_Exercise brief:_ Reproduce the passage of the OpenCV histogram article from "Histogram of a" up to and including "vector of images).".

_Provided passage:_

****************************************

Edu's coding fireplace

Detecting motion by manipulating image histograms on OpenCV

24/10/2020

Suppose your boss tells you to implement a motion detector for his company, but you've never done this before and he gave you a really short deadline. At first sight it seems that detecting motion in a picture might be a challenging task: how do we define what is a movement from a group of pixels if there's no defined relationship between them? If we go with the route of processing individual pixels to check if they've changed their position, that for sure will lead to some headaches.

You then go check the internet for solutions and you find that current image procesing techniques allows for various methods of detecting motion in a video stream using segmentation techniques to separate foreground objects from the background. These techniques often employ complex mathematical tricks that might go over the head of the uninitiated, so we would like to find a simpler implementation that's not as robust but still does the job.

Luckily there's a simpler form of doing it, that requires thinking about properties of the image in its entirety rather than its components. If we assume that any moving object will introduce new pixels into the image, either from the background behind the object or from the object itself, we can use the change in the quantity of pixel intensities over the whole image to determine if there's movement. A representation of the frequency of data in a sample is given by an histogram. Since working with histogram is very useful in computer vision, OpenCV offers a set of tools for creating and manipulating this kind of data representation.

Understanding histograms in OpenCV

Before we implement our motion detector, we first need to understand what is a histogram and how to work with them in OpenCV. When it comes to images, the histogram is a representation of the frequencies of intensities from all the pixels. This is done by separating the full value range of intensities into partitions and counting every pixel whose intensity falls within each partition. In the simplest case where the number of partitions (bins) is the same as the quantity of values in the range, we get an image histogram like this:

Histogram of a 5 by 5 image

But the number of bins doesn't need to be the same as the size of the intensity range and the size of each partition might not be uniform. In the previous image we could group the values in 5 bins instead of 10, which would give the ranges: [0, 2), [2, 4), [4, 6), [6, 8), [8, 10).

The function OpenCV gives to get the histogram from an image is cv::calcHist() and it has a fairly complicated API due to it being a generic function that tries to adapt itself to one or multiple images of varying channels with uniform or non-uniform intensity bins. We will only use it for a single image, so we need to adapt this image to what is expected by the API (i.e. a vector of images).

cv::calcHist(
	const cv::Mat* images,      // C-Style array of images
	int nimages,                // Number of images in images array
	const int* nchannels,       // The number of channels in each image
	InputArray mask,            // Which pixels are taken into consideration
	OutputArray hist,           // The output histogram for all images
	int dims,                   // Then number of dimensions of the histogram
	const int* histSize,        // The quantity of bins for each histogram
	const float** ranges,       // Defines the size of each bin
	bool uniform = true,        // Are the bins uniform? (same size)

****************************************

_Dataset extract:_
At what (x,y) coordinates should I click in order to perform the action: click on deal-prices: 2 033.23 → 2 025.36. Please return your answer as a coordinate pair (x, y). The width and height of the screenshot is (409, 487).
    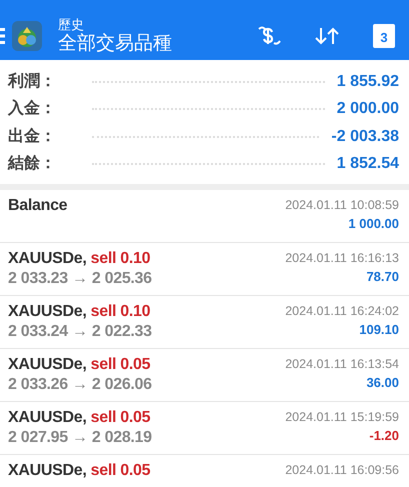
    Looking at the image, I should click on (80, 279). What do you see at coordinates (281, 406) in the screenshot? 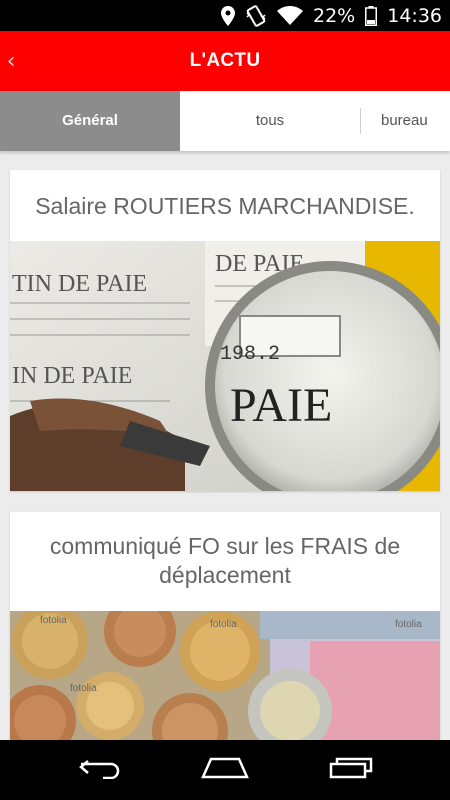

****************************************

_Output below:_
Histogram of a 5 by 5 image

But the number of bins doesn't need to be the same as the size of the intensity range and the size of each partition might not be uniform. In the previous image we could group the values in 5 bins instead of 10, which would give the ranges: [0, 2), [2, 4), [4, 6), [6, 8), [8, 10).

The function OpenCV gives to get the histogram from an image is cv::calcHist() and it has a fairly complicated API due to it being a generic function that tries to adapt itself to one or multiple images of varying channels with uniform or non-uniform intensity bins. We will only use it for a single image, so we need to adapt this image to what is expected by the API (i.e. a vector of images).